Tried
Introduction:
In a little over a month it will be four years since Hurricane Sandy struck with a vengeance on Oct. 29, 2012. It caused unparalleled destruction and record storm surges that wreaked havoc across the East Coast, destroying people’s homes. Eight million residents were without power and property damages totaled over $20 billion. Folks like Kim Joyce of Staten Island, NY lost everything and almost lost her life drowning. Waves were crashing through her house. A big wave came like a tsunami and broke through the back wall of her home. It filled up with water, alone and terrified, she didn’t know if she’d ever see her mom again or another day. She managed to swim in the pitch darkness of night with her cat Kleo to a high concrete wall and to a house where rescue workers came and saved her. However, she lost her beloved cat, she died in her arms; she had swallowed too much water. Kim said, “I lost everything my home and everything inside it, including all of my photos. It took a while for me to feel grateful that I’m alive, but I got there. Life is full of losses. Nobody ever lost so much in one day as Job.

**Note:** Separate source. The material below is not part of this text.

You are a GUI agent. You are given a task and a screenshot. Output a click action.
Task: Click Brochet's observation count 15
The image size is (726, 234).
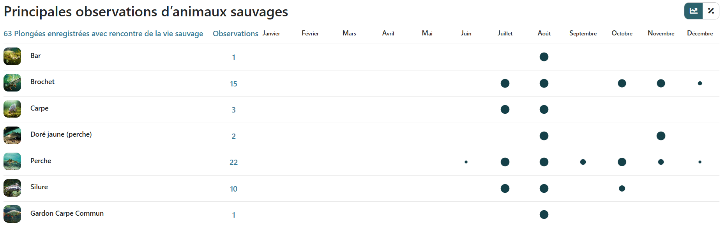[x=233, y=84]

While it is common to think of loss and grief only in connection with death, life itself is full of losses that must be grieved, acknowledged and processed. We might have a loss dream, friend, relationship, education, lifestyle, career, a childhood our health or even a limb. Our lives encounter changes and transitions, people experience loss and need to use grieving, coping and a spiritual process to deal with the experience.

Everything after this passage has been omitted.